**EXERCISE DIRECTIONS:** Output range, inclusive: from the line containing "This screenshot has width=736, height=494." to the line containing "Sort by City". Restate those lines from the data below word for word and only those.

Segment Start: WORKING DATA

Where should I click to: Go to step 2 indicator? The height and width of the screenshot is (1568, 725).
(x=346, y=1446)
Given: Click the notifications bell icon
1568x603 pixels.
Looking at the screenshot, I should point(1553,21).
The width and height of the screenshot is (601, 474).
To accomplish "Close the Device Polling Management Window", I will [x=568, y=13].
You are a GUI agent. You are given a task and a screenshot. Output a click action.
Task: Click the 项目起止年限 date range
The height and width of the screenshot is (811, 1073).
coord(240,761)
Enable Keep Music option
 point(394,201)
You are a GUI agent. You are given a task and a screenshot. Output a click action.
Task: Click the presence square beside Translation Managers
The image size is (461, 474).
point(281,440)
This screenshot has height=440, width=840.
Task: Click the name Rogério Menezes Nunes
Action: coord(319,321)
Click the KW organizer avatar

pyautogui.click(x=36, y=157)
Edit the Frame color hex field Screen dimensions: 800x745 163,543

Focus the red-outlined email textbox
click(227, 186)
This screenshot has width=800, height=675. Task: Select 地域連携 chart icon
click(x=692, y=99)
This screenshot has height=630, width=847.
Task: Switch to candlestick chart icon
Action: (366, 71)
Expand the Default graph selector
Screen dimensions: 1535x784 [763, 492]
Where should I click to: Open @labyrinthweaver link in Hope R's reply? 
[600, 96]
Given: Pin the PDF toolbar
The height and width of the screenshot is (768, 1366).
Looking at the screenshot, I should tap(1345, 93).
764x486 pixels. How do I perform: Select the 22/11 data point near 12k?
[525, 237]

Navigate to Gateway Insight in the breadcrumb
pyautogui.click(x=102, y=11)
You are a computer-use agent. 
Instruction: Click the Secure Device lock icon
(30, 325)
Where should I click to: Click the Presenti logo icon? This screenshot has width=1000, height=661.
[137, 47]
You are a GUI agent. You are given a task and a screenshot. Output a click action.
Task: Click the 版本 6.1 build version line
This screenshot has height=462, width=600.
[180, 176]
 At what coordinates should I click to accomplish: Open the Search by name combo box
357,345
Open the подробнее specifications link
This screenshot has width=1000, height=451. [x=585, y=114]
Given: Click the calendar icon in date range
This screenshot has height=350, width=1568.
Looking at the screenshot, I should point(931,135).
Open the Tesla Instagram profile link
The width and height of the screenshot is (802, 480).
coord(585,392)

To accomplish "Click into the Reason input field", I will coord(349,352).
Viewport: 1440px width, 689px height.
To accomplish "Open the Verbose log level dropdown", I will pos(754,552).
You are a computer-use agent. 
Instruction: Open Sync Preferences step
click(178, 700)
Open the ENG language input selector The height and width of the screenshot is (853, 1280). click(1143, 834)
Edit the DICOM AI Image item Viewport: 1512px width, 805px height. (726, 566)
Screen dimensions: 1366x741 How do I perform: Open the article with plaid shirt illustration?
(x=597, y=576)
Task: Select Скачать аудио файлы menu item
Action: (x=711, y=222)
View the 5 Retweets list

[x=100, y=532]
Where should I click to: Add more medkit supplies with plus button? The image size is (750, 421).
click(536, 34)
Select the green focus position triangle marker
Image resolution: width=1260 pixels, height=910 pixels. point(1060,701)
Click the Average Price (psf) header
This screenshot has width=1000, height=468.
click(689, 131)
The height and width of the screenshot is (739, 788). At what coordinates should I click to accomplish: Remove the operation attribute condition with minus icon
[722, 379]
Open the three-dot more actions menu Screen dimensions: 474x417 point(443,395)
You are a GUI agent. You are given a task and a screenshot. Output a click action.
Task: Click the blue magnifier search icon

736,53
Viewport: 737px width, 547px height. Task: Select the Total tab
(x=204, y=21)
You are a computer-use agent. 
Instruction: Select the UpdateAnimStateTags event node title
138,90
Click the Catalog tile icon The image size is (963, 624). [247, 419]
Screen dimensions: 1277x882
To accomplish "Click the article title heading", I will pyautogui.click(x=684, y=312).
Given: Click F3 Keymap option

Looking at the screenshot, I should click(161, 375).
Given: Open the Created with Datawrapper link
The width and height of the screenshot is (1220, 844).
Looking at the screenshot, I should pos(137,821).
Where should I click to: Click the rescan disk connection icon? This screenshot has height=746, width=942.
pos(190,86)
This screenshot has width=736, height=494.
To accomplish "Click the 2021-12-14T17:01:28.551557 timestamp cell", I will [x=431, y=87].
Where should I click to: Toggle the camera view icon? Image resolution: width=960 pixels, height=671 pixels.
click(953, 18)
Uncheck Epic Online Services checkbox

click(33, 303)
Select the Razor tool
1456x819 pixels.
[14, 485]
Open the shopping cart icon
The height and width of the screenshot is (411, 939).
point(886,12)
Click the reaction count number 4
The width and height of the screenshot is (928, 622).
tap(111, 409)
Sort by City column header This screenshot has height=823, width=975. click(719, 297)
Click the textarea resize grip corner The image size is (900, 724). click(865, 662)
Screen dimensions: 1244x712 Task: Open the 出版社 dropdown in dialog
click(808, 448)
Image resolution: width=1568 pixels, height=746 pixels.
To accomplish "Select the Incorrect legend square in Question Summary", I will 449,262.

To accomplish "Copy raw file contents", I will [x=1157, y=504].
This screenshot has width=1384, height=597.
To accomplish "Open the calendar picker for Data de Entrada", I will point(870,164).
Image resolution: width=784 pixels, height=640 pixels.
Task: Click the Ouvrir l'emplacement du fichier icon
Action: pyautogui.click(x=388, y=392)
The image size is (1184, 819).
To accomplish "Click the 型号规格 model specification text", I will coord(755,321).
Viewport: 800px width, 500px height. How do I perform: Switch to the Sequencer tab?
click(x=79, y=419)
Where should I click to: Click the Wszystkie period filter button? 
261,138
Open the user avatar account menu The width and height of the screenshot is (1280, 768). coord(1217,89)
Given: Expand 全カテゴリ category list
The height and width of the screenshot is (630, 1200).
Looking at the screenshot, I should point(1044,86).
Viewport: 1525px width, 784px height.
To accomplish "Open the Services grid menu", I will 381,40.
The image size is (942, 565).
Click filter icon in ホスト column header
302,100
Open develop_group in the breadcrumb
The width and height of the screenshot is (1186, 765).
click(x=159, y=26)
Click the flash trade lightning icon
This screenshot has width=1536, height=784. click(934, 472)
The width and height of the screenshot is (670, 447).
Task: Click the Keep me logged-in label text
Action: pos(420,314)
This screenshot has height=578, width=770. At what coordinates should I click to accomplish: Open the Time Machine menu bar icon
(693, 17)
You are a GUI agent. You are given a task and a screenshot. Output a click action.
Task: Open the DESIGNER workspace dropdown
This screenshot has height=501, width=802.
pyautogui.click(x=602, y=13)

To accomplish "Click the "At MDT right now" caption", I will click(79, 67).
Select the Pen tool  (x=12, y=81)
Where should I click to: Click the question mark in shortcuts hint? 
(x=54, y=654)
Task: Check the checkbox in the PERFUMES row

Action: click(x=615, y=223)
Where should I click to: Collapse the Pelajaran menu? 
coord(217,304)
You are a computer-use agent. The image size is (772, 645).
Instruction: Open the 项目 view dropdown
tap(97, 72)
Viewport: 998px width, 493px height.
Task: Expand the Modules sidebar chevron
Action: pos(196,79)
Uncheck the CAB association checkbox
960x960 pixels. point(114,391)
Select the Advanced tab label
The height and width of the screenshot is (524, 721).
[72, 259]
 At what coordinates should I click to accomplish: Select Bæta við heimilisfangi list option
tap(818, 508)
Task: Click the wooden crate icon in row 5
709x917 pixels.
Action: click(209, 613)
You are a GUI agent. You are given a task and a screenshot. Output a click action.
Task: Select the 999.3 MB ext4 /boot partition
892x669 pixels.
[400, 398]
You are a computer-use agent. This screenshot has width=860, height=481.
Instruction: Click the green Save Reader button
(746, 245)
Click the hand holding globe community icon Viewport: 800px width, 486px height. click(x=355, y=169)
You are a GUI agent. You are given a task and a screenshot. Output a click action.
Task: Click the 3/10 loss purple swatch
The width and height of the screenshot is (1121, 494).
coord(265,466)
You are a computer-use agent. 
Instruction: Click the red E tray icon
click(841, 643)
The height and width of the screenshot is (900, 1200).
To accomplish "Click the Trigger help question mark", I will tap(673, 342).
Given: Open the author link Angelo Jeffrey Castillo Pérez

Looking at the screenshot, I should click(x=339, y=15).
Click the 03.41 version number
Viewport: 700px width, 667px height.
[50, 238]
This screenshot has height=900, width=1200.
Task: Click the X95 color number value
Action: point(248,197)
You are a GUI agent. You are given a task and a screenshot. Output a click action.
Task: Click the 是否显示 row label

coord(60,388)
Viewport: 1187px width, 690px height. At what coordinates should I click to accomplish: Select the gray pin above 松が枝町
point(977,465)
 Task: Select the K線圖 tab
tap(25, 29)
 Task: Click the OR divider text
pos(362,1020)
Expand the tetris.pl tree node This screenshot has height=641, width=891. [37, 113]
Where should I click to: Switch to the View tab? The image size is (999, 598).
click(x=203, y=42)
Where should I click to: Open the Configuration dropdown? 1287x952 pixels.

Segment End: WORKING DATA

**YOUR RESPONSE:**
This screenshot has width=736, height=494.
To accomplish "Click the 2021-12-14T17:01:28.551557 timestamp cell", I will [x=431, y=87].
Where should I click to: Toggle the camera view icon? Image resolution: width=960 pixels, height=671 pixels.
click(953, 18)
Uncheck Epic Online Services checkbox

click(33, 303)
Select the Razor tool
1456x819 pixels.
[14, 485]
Open the shopping cart icon
The height and width of the screenshot is (411, 939).
point(886,12)
Click the reaction count number 4
The width and height of the screenshot is (928, 622).
tap(111, 409)
Sort by City column header This screenshot has height=823, width=975. click(719, 297)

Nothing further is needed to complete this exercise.